Access to Preferred Cost-Sharing Pharmacies

Due to its concerns about Medicare beneficiaries’ access to preferred cost-sharing pharmacies (“PCSPs”), CMS will publish information on PCSP access levels for each plan offering a preferred cost-sharing benefit. Rather than simply work with outlier plans during the bid review process, CMS has decided to mandate that these plans disclose their outlier status in 2016 marketing materials. Also, before approving 2016 bids, CMS will work with extreme outliers to improve beneficiary access and to validate marketing representations for these particular plans.

Network Adequacy Guidance

CMS reinforced that, in order to satisfy their network adequacy requirements, Medicare Advantage Organizations (“MAOs”) must ensure that their online provider directories for MA plans only include actively contracting providers. Among other things, MAOs are expected to establish and maintain a process to verify, on a timely basis, the true availability of network providers and their continued compliance with adequacy standards. CMS has secured additional contractor funding and will test a new audit protocol to verify the accuracy of MAOs’ online provider directories and the ability of these directories to meet provider network adequacy standards. Beginning in CY 2017, CMS may institute a new regulatory requirement for MAOs to furnish network information in a standardized format for inclusion in a nationwide provider database.
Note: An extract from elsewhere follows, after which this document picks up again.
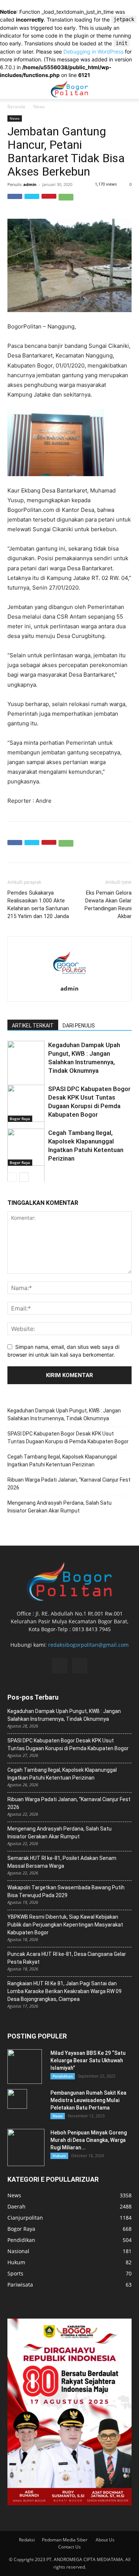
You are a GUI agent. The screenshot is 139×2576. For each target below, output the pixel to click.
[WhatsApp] (66, 201)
In-Home Health Risk Assessment Guidance

CMS finalized its list of best-practice standards for in-home health risk assessments (“HRAs”) and again encouraged MA plans to adopt and comply with them. In addition, CMS will track and analyze care provision following in-home visits in CY 2015 in order to ensure that HRAs are not being used for purposes of collecting diagnoses without providing appropriate follow-up care. CMS, again, refrained from finalizing its proposal to exclude, for payment purposes, diagnoses collected from HRAs that were not confirmed by a subsequent clinical encounter.
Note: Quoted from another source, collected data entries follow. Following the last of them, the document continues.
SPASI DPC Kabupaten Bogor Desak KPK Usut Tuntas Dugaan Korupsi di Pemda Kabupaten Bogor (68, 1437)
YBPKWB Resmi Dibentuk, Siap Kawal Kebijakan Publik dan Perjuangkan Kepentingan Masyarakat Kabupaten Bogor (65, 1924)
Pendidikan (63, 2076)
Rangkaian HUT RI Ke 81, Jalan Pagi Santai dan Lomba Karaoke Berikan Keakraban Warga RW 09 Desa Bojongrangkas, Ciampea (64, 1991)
Standardized Initial Health Assessments

Under the MA statute, MA plans are required to conduct an initial assessment of each Medicare beneficiary’s health needs within 90 days of enrollment in the chosen MA plan. In the Call Letter, CMS noted that, while the initial assessments are not required to contain standardized components, it “strongly encourages” plans to incorporate components for the Centers for Disease Control and Prevention (“CDC”) Model HRA, as well as other elements, to address the needs of plan enrollees.

Value-Based Contracting

CMS will be reaching out to MA plans to address the extent to which they are using physician incentive payments and value-based contracting. Through this initiative, CMS will be seeking MA plans’ voluntary participation in discussions about the ways to advance innovative payments models. This initiative follows upon the January 2015 announcement by Sylvia Matthews Burwell, Secretary of the Department of Health and Human Services, which described the Obama administration’s initiative to base Medicare and other health care system payments on the quality rather than the quantity of care provided.[4]